We like the spirit behind this, and think it's a good idea to have a dedicated officer within each agency who is independent and is focusing on regulatory efficiency (kind of like the inspectors general system). However, Trump's remarks shows he doesn't really understand what the problem is -- the issue isn't that we aren't already taking enough time to weigh new regulations, get feedback from all sides, and weigh the pro's and con's (we already do this -- agonizingly-so): the real problem is that there's no compulsory force to cut through all the opposing interests and impose the optimal outcome based on the benefit to the general public (or whoever the intended stakeholders are). Instead, the preferences of the most powerful/vocal lobbies (or secondarily, the agency staff themselves) dominate. It isn't clear how yet ANOTHER monitor (we already have the GAO and CBO and CRS) is going to "right" the system. Generally, these oversight agencies already do amazing work -- it's just that "no one listens to them" (i.e., they have no power over the political process).

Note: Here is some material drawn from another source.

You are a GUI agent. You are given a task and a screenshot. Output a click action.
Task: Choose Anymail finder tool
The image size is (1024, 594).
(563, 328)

Thus, we don't expect this to work: while it might help in some cases for a while by adding some useful information to the public debate over particular regulations, it will likely just become another politicized facility that will become integrated into the DC sausage factory. Remember, the laws are being mandated by Congress in the first place, and the President can't simply refuse to implement them -- even if someone's analysis shows there's overall more cost than benefit.

To really make any meaningful, sustainable progress on this front, you'd need a law that puts enforcement behind the cost-benefit analysis of all future laws, and regulations implementing them; i.e., regulations can only be implemented if they can be done at a net benefit, and laws can only go into effect if their regulations can be implemented thusly (and this would be reviewed periodically over time, since you can't always tell from the outset). In essence, give the GAO's (and other oversight organizations) analyses some actual TEETH.

So, unfortunately, this just demonstrates another case where it is clear that Trump's people simply don't know how things already work, and what's already in place. You have to know what, in specific, is broken, to fix it. Oh, and you might have to actually work with Congress to get them to surrender some of their arbitrary power...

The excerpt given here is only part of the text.